Whether they will ask this question may not be that important if the world comes out of this with relatively minor damage. A crisis. OK, even a big crisis. Even a very very big crisis. Unemployment numbers up, inflation, banks go bust, a lot of businesses go bust, pension funds go broke. But the world essentially survives. There is still somehow “life on the street”. Things are bad now, but they may normalize at some point. Like that. And yes, things are a bit more authoritarian – there are a lot more cameras around, and yes they do things like check our temperatures at the entrances of airports, and they are trying to force vaccines down our throats – but by and large our day to day lives have not been all that affected. No jackboots literally at our doorstep. And, if not all, a good portion of the stores and cafes in the marketplace have somehow managed to re-open. Things are not great. But it is not the end of the world either. So, in such a situation there may not arise a need for deep self-examination. For an acknowledgement of error. One sort of drifts on, doesn’t one?

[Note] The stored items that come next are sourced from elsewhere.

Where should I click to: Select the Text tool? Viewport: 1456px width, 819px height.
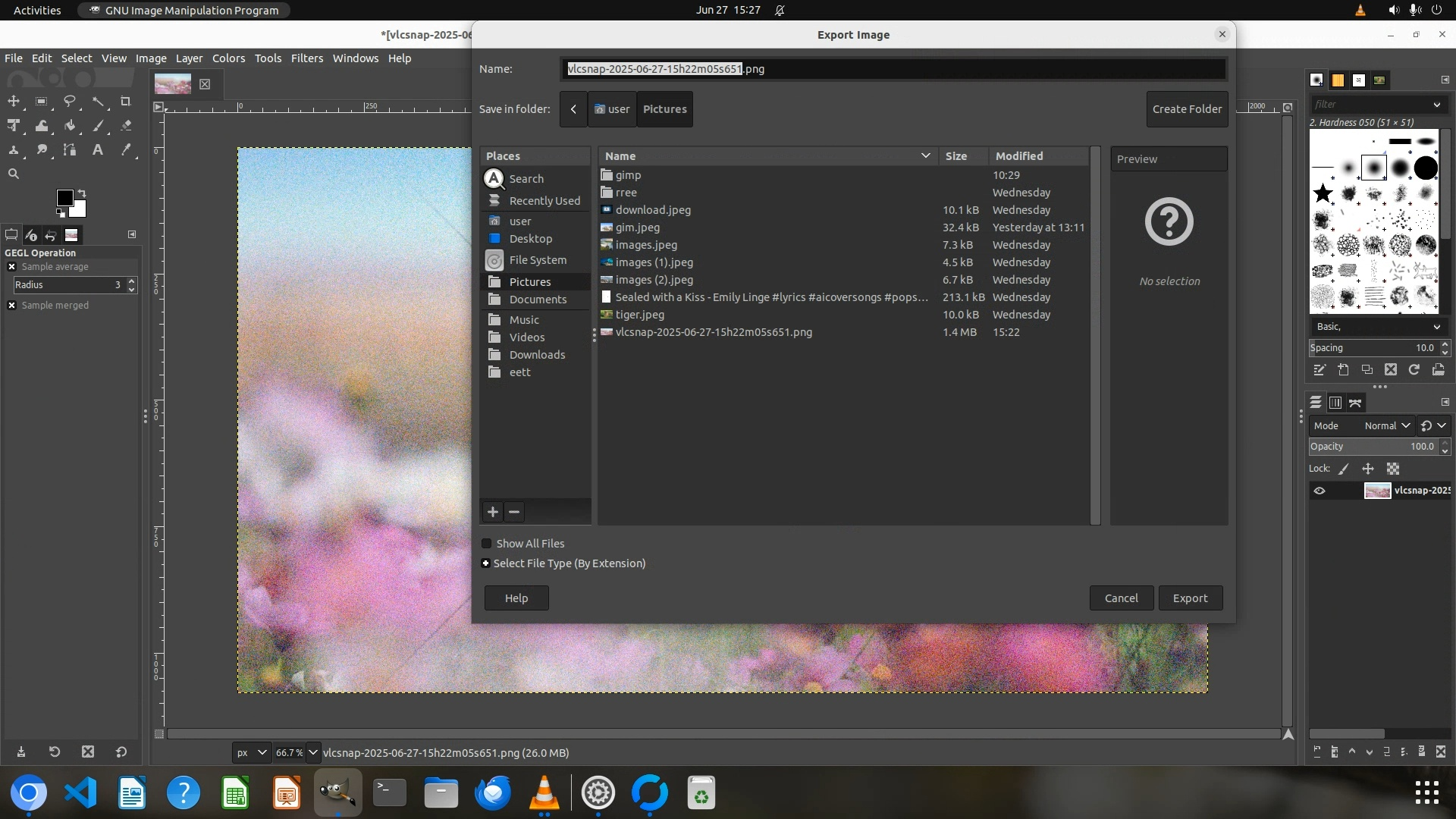tap(98, 150)
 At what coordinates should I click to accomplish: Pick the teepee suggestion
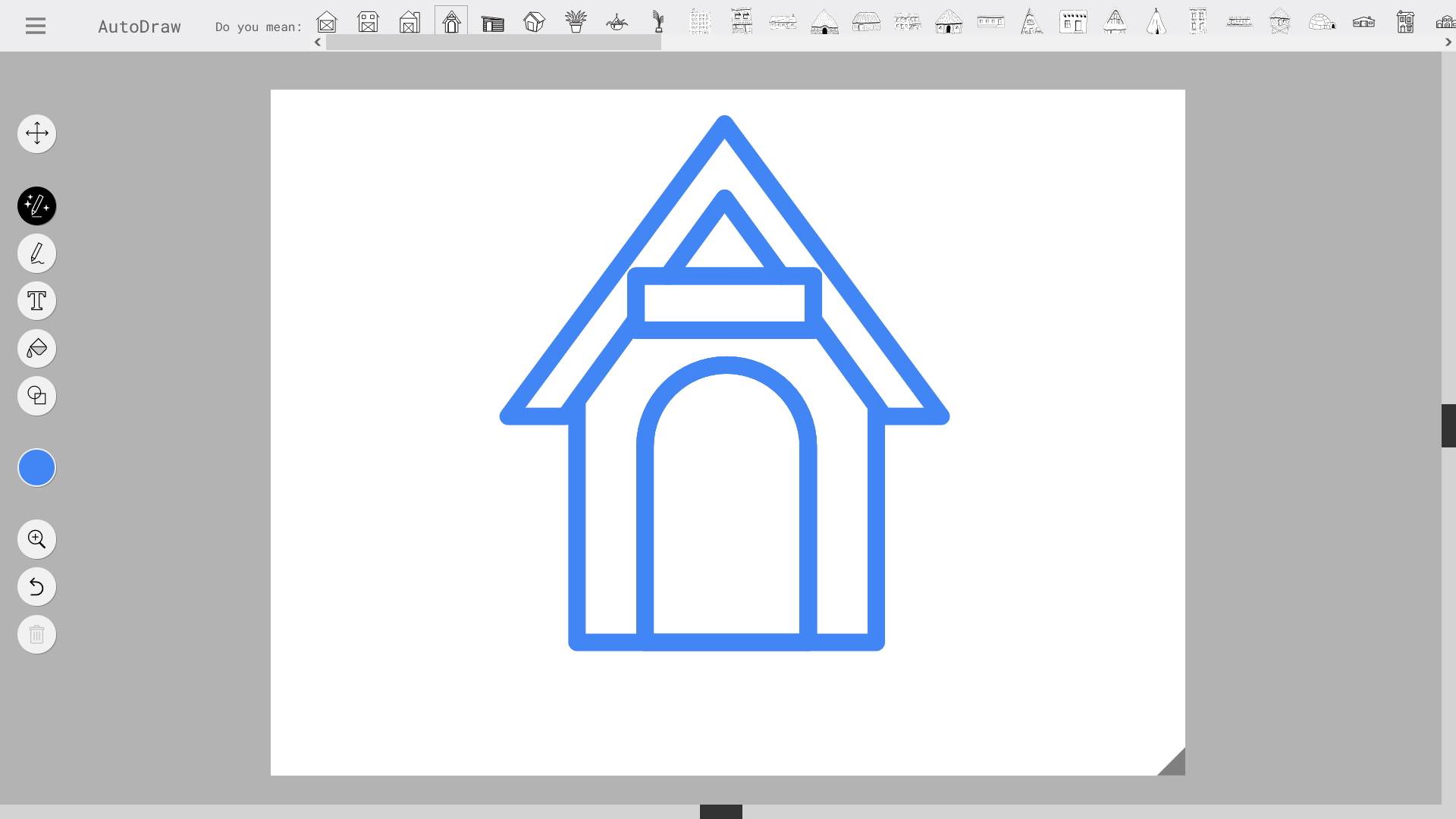click(1156, 22)

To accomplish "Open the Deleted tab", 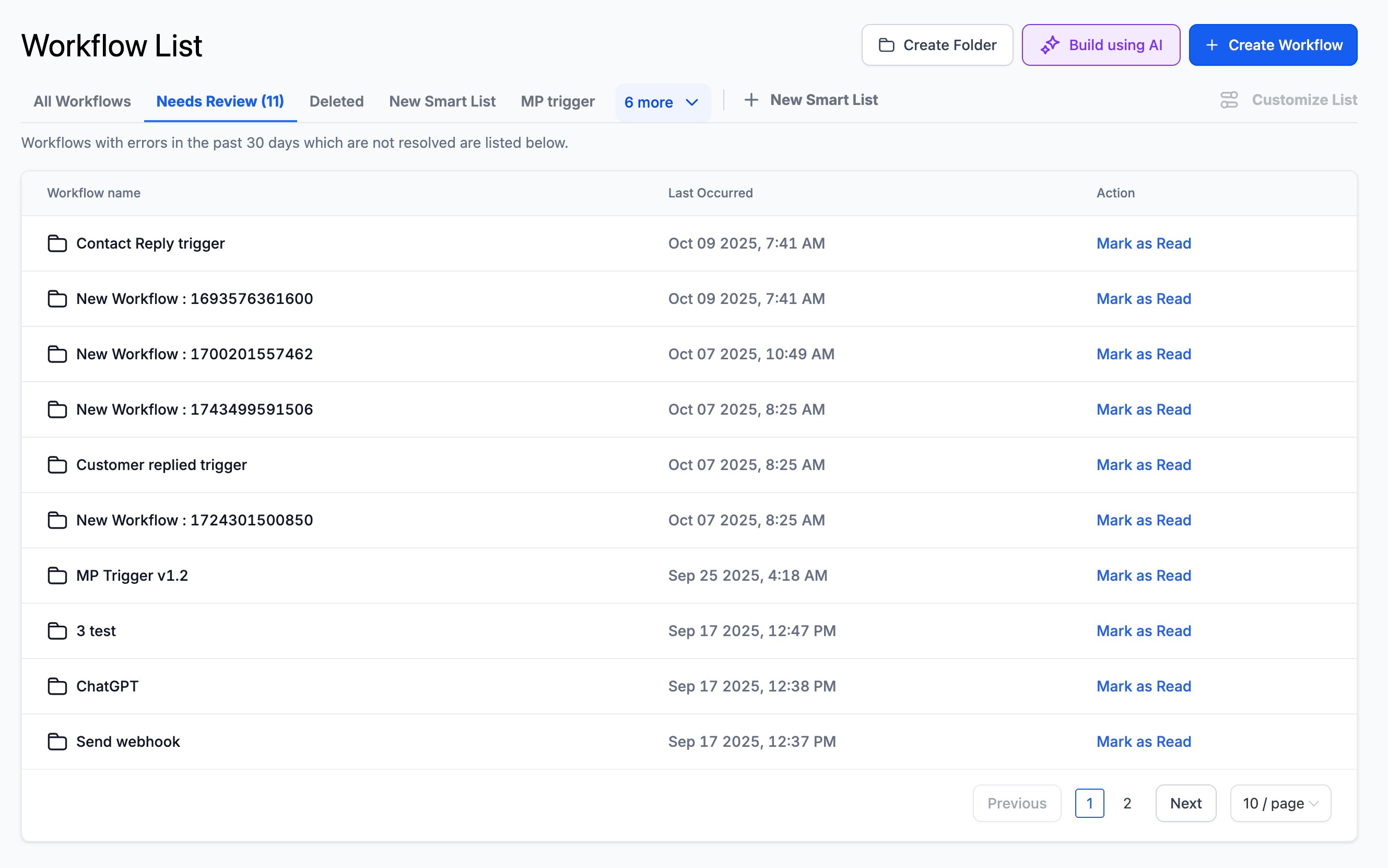I will click(x=336, y=101).

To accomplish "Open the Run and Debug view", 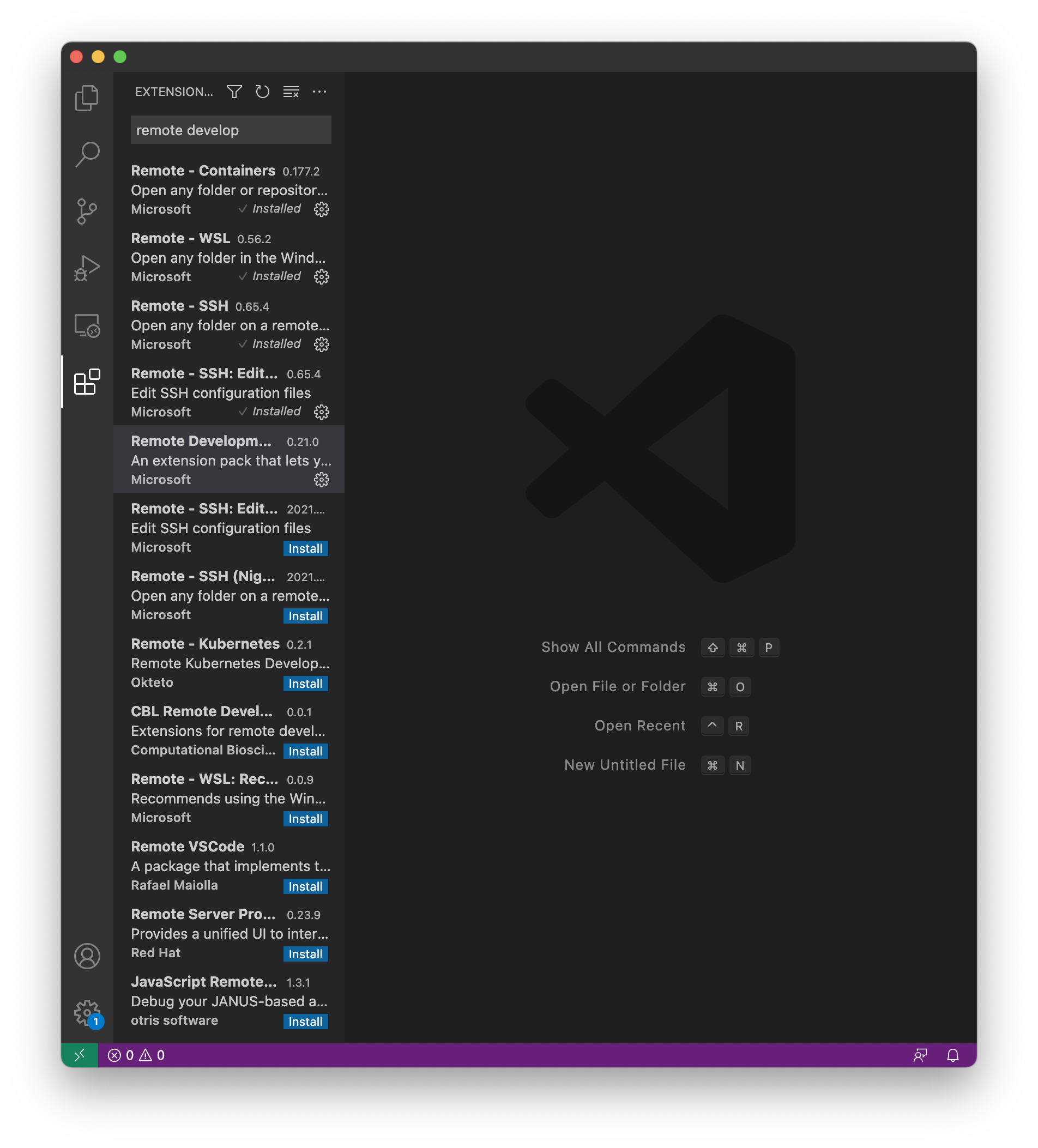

But what if we come out of this with a “dead street”? When it is over. Politically, economically, socially, the world we once knew is gone. What if that happens? Will the millions, and possibly billions of people who turned over their liberties to their governments, right down to turning themselves into solitary confinement prisoners voluntarily (even cheering on “lock-down” which is a jail term); these masses who cheered on authoritarianism and embraced isolation as a life-style; who worried about catching the sniffles as the world economy collapsed around their ears – will they look in the mirror and acknowledge that they are complicit in this devastation? Or will they turn around and blame someone or something else? Will they scream even louder? Righteous indignation galore?

We shall find out, one way or another. If I turn out to be wrong I will look. If I turn out to be wrong in even asking this question now, I will look. That is all I can promise. As for the rest, we shall see.

But, then again, at that point – what will it matter?